> _Excerpt to read_:
——————
1
votes

first - it's not a question of "how to bind to port of another software".

now, i have a client-server app, based on TCP and i'd like to make it UDP, but i'm missing something..

i have 2 rules (which i put) to this app:
1) the "server" can stay behind router without any port forwarding configuration.
2) the "client" can listen to only one port.

in TCP i do it like this:
1) the server opens initial connection to the client on port X.
2) when the client wants to open communication channel to the server it uses the initial socket to ask the server for a new one.
3) the server creates a new socket and connect to the client on port X. 4) the client accept this new connection on port X, and now the client talk with the server on this new socket.

this way i can have multiple connections on the same port.

in UDP, i have a little problem..
1) the server sends the initial connection dgram to the client on port X.
2) when the client wants to open communication channel to the server it sends request for a new socket to the initial socket's addr.
3) the server receives the message, creates a new udp socket, and use it to send data to the client on port X.
4) the client receives the new dgram, and ....?

basically what i want to happen now is to "accept" this connection. meaning: to create a new UDP socket, to bind it also to port X and receive data only from that specific incoming socket addr (ip,port). but i cannot do that because i can't bind multiple socket to same port.
so what is the way to create multiple udp connections on one port? (in networking way, not just create a ring buffer of dgrams and send to the right socket)

thanks :)
——————
[Stored data]
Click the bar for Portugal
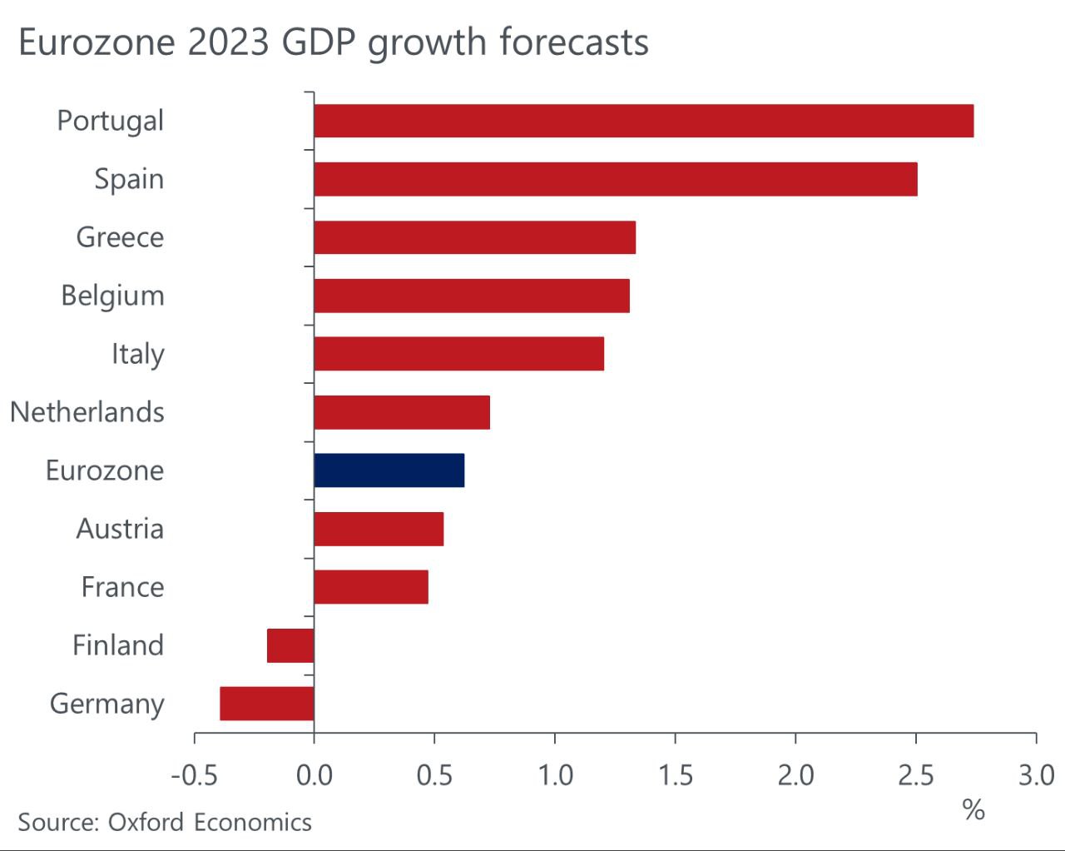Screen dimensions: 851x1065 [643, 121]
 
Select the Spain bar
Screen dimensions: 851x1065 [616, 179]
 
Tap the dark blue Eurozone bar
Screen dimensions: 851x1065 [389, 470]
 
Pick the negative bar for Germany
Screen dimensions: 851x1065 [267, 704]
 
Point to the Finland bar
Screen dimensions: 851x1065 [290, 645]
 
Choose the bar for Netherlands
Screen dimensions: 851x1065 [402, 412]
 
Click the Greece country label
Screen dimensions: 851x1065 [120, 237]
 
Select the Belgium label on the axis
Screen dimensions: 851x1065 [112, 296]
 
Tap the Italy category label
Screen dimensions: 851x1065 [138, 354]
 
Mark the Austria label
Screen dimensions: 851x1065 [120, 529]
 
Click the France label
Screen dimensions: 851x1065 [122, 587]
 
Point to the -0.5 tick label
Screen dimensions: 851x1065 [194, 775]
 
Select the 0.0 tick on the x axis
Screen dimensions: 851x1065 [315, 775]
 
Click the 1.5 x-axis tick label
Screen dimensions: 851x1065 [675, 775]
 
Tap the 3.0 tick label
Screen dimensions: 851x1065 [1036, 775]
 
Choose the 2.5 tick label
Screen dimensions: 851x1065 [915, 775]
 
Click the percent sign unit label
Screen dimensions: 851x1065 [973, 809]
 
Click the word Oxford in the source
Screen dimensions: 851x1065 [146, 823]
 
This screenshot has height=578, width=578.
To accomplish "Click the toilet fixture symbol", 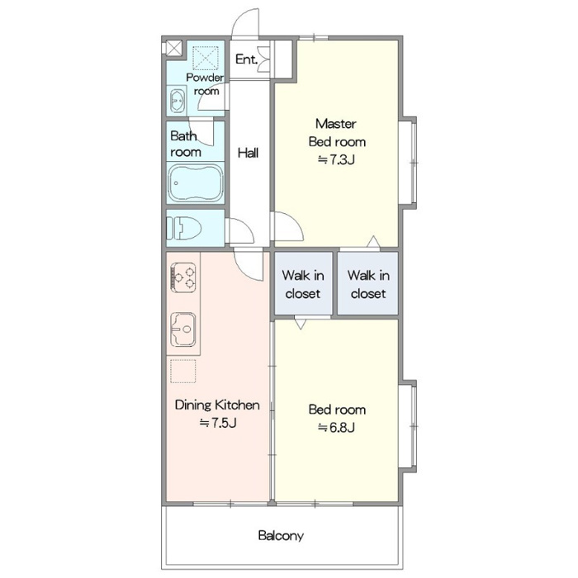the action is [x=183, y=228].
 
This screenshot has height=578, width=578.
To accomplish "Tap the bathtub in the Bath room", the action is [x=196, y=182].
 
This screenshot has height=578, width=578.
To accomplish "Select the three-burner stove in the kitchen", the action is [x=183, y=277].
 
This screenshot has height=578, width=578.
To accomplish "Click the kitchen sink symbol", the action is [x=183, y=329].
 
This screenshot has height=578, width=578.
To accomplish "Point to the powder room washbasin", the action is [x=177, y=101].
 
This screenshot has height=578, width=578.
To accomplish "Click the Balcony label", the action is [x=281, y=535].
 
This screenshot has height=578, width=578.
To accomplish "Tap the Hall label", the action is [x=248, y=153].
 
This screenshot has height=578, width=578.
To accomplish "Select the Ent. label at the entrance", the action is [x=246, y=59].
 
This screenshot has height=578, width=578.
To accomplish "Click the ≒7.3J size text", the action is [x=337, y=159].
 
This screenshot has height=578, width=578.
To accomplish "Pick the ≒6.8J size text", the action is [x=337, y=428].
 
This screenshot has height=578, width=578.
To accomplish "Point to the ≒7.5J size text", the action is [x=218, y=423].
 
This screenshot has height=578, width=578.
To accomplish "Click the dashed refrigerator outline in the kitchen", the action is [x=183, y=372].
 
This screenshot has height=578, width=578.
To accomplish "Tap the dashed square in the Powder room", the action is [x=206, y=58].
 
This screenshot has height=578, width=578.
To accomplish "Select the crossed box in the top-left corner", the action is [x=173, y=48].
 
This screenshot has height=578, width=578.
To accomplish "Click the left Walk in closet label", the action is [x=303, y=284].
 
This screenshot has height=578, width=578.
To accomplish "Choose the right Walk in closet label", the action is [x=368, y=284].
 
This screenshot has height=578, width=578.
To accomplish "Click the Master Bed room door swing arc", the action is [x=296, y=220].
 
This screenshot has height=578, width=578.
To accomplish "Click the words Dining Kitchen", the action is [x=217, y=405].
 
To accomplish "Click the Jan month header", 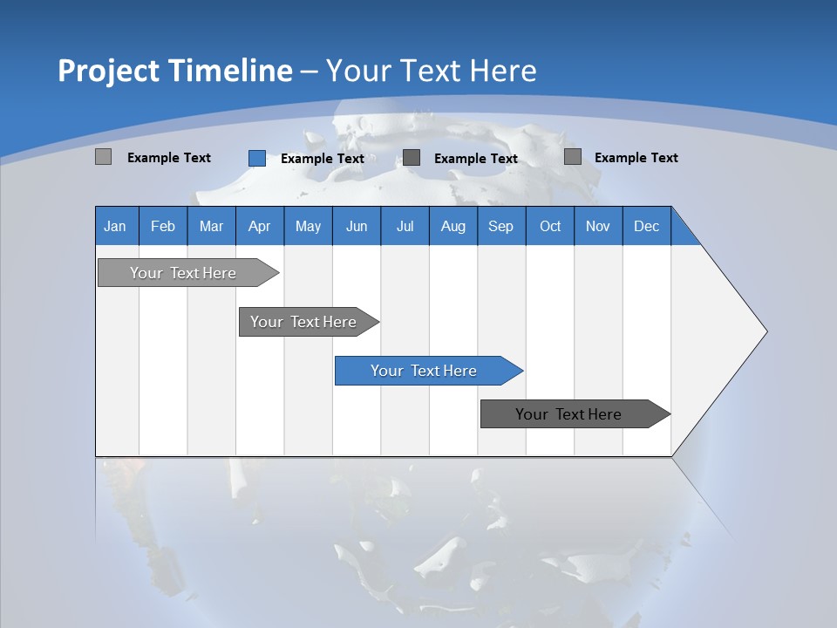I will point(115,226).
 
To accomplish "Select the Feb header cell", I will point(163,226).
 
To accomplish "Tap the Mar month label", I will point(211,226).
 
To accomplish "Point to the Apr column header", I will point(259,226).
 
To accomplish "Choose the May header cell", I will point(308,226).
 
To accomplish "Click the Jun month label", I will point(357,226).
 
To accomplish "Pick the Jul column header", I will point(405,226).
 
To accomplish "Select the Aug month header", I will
——————
> _What you need to do_:
a. Using the UDP post, decide whether each statement agrees with it, and give yes or no along with the words of the post that settle it, quoted exactly: (i) In the TCP scheme, the server connects its new socket to the client on port X. (ii) The client may listen on several ports. (iii) The server needs a port forwarding configuration on its router.
b. From the UDP post, extract the passage from "1) the server sends" to "dgram, and ....?".

> _Answer section_:
a.
(i) Yes: "the server creates a new socket and connect to the client on port X."
(ii) No: "the "client" can listen to only one port."
(iii) No: "the "server" can stay behind router without any port forwarding configuration."

b.
1) the server sends the initial connection dgram to the client on port X.
2) when the client wants to open communication channel to the server it sends request for a new socket to the initial socket's addr.
3) the server receives the message, creates a new udp socket, and use it to send data to the client on port X.
4) the client receives the new dgram, and ....?